Shrouded in smoke, Kiev becomes battle zone

Kiev (AFP) - Shrouded in smoke and tear gas and echoing with the din of stun grenades and drums, the centre of Kiev turned into a battle zone amid brutal clashes between security forces and protesters.

Police launched the first assault against stone-throwing protesters in the morning, marching forwards as a military formation clad in body armour with their shields in front.

Protesters stepped up their attacks, flinging stones and Molotov cocktails but could do little against the tear gas and stun grenades used by the elite Berkut riot police who also fired rubber bullets.

Hundreds of hardcore protesters regrouped after being pushed from the main scene of the clashes, burning tyres in a bid to create a new barricade and filling the air with rancid black smoke.

Further raising the stakes, police then moved an armoured personnel carrier into the protest zone.

The capital, which successfully hosted the final of the Euro 2012 football championships, was turned into a virtual war zone as demonstrators scattered, chased by security forces.

The street cafes on Kiev's famed Khreshchatyk Avenue nearby were all closed as the clashes intensified.

January 22 is supposed to be the country's day of national unity, remembering the unification of western and eastern Ukraine in an attempt at independence during the turbulence of 1919.

However Ukrainians seemed less unified than ever amid the carnage on the street with the mainstream opposition leaders apparently having lost any authority over the most radical protesters.

Two protesters were confirmed shot dead in the morning but the casualty toll risks rising after ambulances rushed injured activists to treatment.

The clashes were restricted to an area in the centre of the capital centred on Grushevsky Street, the scene of three days of violence that have raised tensions from two months of protests to a new peak.

So far, the security forces have not moved against the main protest camp on Independence Square in Kiev, known locally as the Maidan.

'Our future is in front of us'

"We are here to protect the Maidan. Our children are behind us. Our future is in front of us," said protester Bogdan Shkur, 50.

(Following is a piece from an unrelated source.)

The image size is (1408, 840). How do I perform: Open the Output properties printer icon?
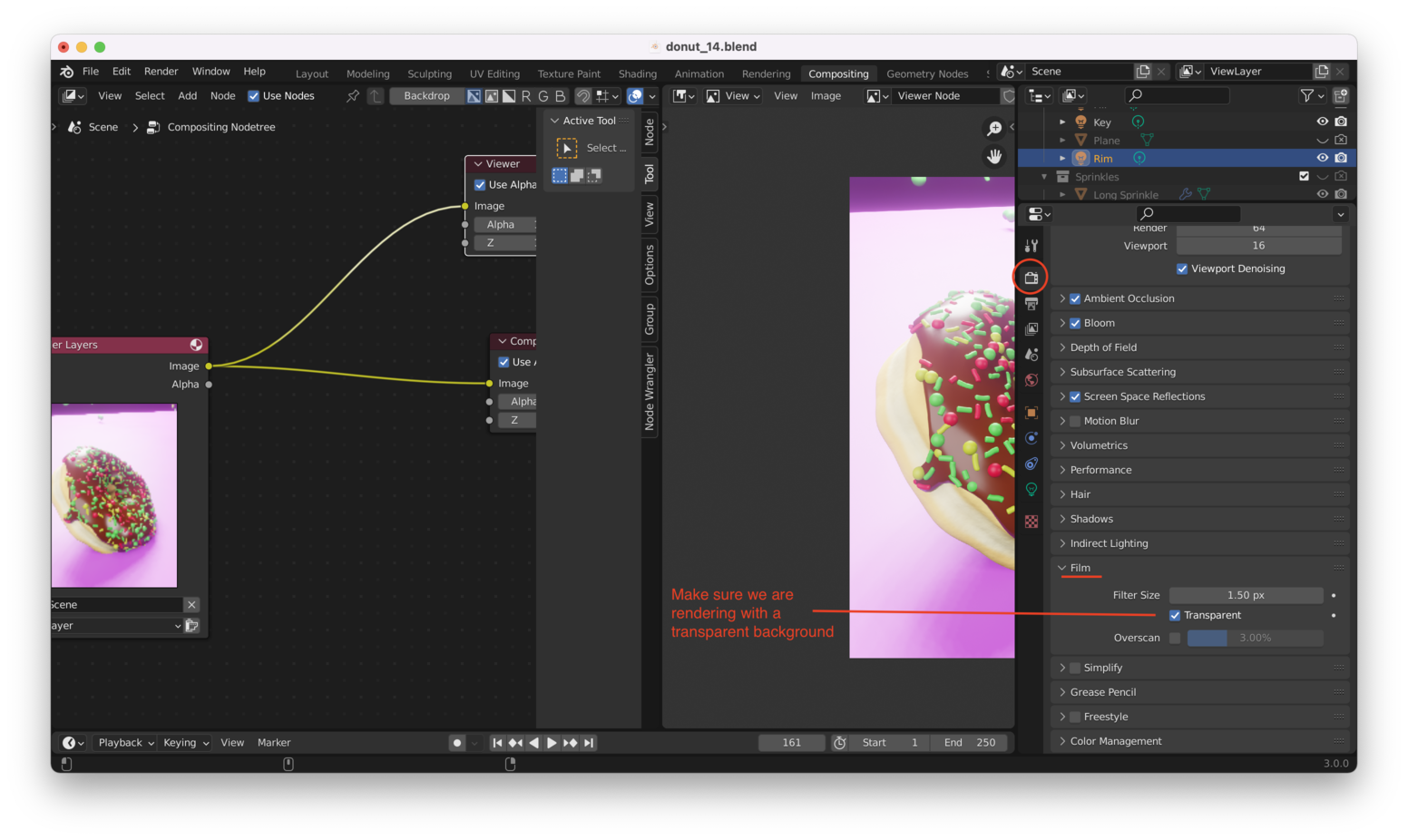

Following rumours that a police move against the centre of the clashes was imminent, many of the protesters were wearing protective armour and even flak jackets.

They had also tried to match the riot shields of the police by manufacturing their own shields out of scrap metal.

The streets were turned dark by the soot from burning wreckage mixed with the white of the snow falling on a freezing cold day that is likely to be remembered in Ukraine forever.

Ukrainians have until now always boasted that the country, for all its problems, had no inclination for violence and the 2004 Orange Revolution succeeded without even a single window being broken.

But this illusion has now been shattered.

In a change from the last weeks of the protest, the hard core fighting the security forces do not appear linked to any political party, not even the ultra-nationalist group Svoboda (Freedom).

They have been linked to a little known group called "Right Sector" which has organised its actions on the Internet.

The protesters have been particularly outraged by parliament?s adoption last week of new anti-protest laws, which make most forms of public protest illegal and ban the wearing of helmets by protesters and driving in a convoy of more than five cars.